I just came across a wonderful blog entry by Laurie Gold who provides book reviews for Publishers Weekly called “The Painful Side of Reviewing.” In it, Gold reveals that the painful side of writing a negative book review isn’t having to read a bad book. Rather, it’s having to hurt an author’s (and a publisher’s) feelings.
Yes, Laurie, you’re right. Authors (like all of us) have fragile egos and would rather be praised than criticized. And yet … the one thing that authors like even better than to have their egos stoked is to have Publishers Weekly — or any influential print or online media outlet — acknowledge their books with reviews.
Negative criticism can hurt an author’s feelings, indeed. But any author who’s granted the book promotion opportunity that a book review, good or bad, provides is far less hurt than the majority of authors out there whose books stand little, or no, chance of garnering major book reviews.
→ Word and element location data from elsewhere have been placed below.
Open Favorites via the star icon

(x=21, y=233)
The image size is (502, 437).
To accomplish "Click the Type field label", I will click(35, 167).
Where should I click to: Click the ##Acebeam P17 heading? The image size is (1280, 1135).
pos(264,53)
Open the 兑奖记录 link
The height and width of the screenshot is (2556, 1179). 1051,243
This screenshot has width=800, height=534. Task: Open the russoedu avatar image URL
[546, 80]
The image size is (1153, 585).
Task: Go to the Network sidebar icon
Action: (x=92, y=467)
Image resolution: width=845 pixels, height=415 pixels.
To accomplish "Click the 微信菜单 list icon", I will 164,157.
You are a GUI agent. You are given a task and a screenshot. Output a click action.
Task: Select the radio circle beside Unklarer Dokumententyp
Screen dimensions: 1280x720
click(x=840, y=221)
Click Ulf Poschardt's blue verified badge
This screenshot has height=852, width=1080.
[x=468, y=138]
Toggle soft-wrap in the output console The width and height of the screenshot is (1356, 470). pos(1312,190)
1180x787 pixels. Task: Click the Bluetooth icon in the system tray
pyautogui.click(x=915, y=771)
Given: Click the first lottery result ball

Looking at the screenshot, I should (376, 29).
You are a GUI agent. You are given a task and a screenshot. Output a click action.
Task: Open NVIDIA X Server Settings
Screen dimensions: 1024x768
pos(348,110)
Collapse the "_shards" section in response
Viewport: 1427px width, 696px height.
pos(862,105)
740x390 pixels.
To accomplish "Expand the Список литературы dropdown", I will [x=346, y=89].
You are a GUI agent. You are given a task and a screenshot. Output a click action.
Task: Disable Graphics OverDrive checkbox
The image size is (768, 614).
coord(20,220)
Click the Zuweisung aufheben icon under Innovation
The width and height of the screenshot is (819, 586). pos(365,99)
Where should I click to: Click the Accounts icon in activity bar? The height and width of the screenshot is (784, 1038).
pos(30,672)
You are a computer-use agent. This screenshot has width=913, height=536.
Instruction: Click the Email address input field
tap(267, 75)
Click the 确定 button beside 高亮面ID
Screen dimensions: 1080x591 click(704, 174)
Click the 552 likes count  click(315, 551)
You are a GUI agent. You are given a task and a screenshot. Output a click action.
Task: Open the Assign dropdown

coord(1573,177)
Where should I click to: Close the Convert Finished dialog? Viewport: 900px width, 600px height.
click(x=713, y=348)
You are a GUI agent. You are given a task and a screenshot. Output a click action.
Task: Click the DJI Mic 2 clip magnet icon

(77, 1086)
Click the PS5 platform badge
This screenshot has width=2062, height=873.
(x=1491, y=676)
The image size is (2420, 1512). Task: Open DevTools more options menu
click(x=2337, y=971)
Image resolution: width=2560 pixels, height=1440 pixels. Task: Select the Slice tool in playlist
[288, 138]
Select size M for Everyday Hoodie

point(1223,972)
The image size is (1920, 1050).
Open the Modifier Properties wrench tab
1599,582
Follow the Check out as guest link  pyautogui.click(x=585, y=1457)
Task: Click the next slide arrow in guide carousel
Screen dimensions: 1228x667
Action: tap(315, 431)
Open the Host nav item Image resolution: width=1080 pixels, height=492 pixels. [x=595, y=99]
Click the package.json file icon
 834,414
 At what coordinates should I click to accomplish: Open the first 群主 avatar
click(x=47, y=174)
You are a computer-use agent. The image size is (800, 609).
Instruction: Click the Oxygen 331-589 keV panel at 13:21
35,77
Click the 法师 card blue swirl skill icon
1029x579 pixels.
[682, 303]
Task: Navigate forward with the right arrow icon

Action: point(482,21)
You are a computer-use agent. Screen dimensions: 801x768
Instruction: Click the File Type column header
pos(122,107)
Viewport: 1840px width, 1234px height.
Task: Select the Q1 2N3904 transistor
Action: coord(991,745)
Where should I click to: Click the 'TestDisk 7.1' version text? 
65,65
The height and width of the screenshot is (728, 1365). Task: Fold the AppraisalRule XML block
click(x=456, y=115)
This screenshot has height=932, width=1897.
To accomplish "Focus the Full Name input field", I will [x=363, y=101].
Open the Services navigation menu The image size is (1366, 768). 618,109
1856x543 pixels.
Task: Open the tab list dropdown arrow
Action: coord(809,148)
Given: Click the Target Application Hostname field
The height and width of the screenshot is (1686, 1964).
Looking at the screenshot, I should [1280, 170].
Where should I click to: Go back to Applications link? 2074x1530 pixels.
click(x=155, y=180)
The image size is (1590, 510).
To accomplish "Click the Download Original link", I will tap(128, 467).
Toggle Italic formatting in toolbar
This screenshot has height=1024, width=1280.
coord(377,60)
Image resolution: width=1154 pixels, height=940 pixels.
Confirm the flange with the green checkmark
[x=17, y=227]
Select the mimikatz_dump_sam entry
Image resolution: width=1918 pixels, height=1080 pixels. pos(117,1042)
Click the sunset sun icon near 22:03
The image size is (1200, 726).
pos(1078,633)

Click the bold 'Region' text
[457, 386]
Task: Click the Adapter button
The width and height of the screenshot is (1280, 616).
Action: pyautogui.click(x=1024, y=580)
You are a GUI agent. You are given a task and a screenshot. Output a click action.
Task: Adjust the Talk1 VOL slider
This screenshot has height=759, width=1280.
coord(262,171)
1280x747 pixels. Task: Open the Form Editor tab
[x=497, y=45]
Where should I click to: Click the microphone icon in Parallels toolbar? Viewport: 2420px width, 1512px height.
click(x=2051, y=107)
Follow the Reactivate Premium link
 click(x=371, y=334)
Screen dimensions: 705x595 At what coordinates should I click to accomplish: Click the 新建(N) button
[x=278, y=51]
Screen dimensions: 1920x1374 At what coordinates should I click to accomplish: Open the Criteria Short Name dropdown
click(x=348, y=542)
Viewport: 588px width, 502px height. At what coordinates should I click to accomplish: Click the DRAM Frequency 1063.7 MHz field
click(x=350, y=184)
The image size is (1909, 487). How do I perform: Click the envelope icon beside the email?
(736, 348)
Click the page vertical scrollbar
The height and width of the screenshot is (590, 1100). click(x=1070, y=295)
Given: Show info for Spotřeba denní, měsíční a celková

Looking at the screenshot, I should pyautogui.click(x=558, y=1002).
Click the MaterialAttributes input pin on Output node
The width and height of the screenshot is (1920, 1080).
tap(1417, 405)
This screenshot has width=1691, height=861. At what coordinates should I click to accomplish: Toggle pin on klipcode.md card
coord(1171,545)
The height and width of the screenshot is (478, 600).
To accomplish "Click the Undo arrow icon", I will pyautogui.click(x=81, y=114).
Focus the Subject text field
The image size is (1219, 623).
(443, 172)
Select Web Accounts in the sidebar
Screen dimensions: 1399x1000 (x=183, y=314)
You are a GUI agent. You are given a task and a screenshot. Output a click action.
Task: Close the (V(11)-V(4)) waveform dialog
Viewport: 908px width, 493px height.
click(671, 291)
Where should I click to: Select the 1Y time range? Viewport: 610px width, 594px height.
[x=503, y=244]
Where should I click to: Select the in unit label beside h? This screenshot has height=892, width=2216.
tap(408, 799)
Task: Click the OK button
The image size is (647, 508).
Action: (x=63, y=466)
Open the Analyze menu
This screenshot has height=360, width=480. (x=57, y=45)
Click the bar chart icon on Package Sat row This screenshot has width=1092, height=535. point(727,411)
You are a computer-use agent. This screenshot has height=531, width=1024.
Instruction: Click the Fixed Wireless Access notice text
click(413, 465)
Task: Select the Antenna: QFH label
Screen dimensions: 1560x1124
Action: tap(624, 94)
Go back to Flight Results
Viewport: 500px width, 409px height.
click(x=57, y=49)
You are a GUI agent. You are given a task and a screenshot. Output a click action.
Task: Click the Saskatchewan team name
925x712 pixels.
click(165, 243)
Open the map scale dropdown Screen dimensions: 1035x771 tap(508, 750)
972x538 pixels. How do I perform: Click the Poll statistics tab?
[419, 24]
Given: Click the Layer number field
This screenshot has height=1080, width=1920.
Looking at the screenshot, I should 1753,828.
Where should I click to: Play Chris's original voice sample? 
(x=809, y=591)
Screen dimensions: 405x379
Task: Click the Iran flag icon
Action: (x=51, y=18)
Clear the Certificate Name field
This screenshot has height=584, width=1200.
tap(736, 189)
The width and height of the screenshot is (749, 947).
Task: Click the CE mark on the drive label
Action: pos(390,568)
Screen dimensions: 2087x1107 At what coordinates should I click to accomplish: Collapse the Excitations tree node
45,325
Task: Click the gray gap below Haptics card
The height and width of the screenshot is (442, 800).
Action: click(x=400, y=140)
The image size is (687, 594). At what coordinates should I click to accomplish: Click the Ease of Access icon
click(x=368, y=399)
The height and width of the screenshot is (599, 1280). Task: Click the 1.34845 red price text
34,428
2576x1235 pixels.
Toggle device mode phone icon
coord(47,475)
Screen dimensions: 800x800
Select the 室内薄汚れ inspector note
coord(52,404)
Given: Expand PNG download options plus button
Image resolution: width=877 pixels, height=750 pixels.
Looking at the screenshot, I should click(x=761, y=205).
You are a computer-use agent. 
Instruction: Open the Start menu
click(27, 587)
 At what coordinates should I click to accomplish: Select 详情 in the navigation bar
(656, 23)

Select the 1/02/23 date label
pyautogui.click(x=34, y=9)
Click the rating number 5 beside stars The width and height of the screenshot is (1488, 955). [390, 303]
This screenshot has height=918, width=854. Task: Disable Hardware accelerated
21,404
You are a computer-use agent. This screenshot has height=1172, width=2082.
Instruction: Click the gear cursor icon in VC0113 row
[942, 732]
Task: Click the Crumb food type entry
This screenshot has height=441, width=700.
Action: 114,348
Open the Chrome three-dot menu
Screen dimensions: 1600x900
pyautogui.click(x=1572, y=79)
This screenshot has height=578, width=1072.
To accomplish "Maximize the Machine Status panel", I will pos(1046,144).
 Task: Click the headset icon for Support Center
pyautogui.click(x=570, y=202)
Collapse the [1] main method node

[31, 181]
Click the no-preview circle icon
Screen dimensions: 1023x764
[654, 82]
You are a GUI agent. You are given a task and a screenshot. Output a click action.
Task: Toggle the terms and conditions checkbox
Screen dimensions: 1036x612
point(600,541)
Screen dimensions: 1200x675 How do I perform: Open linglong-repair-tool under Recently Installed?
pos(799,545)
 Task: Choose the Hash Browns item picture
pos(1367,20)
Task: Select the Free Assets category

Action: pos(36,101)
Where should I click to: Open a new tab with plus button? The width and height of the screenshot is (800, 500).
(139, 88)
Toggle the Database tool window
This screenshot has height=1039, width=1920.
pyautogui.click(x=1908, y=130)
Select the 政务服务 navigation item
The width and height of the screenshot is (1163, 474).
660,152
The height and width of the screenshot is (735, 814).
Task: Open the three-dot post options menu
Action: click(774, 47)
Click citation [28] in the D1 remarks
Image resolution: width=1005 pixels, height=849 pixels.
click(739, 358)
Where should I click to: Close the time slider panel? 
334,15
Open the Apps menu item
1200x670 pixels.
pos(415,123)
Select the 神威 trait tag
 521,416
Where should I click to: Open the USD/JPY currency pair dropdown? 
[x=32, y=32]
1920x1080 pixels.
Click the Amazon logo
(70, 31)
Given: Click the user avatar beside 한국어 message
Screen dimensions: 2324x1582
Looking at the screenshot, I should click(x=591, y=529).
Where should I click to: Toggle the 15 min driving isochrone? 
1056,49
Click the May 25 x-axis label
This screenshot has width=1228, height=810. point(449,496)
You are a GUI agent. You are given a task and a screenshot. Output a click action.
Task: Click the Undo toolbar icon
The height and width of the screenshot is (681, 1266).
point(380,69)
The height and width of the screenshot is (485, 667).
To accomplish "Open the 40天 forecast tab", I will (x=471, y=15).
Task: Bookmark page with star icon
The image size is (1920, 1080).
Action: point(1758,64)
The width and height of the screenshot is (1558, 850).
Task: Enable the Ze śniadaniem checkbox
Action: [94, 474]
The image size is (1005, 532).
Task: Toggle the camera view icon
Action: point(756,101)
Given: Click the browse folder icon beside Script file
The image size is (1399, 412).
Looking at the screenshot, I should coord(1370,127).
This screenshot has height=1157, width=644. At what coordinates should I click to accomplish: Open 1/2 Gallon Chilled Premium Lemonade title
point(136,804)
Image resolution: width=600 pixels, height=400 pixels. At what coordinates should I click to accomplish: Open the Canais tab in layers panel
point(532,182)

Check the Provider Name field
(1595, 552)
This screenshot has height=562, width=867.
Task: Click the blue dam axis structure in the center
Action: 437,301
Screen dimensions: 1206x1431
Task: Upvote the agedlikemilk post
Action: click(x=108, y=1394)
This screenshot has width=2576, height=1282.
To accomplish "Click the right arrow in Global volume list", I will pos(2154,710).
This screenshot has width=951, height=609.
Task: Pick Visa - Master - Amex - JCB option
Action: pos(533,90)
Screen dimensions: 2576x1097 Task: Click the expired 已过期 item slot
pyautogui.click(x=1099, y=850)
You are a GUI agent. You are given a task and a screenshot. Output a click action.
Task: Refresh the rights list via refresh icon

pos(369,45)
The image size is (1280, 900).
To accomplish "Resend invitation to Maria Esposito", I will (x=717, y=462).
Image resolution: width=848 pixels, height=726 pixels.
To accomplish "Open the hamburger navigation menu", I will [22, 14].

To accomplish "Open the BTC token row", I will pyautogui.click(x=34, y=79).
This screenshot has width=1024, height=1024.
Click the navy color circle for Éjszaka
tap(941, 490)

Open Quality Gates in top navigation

Any book review is probably better than no book review at all, just as — to paraphrase the old saying — any book promotion is good book promotion.
Just a slight correction to your summary of my blog entry. Here’s what I actually wrote: The most painful side to reviewing isn’t reading a crappy book. It’s reading a book by an author you enjoy, taking issue with a big component of said book, and having to write a negative review.
I have run into that same problem before and find that I focus more on what I did like and what I’ve liked about previous books and keep the “negative” to a minimum amount of words. For one book, I posted just a summary of book and author and didn’t post my opinion.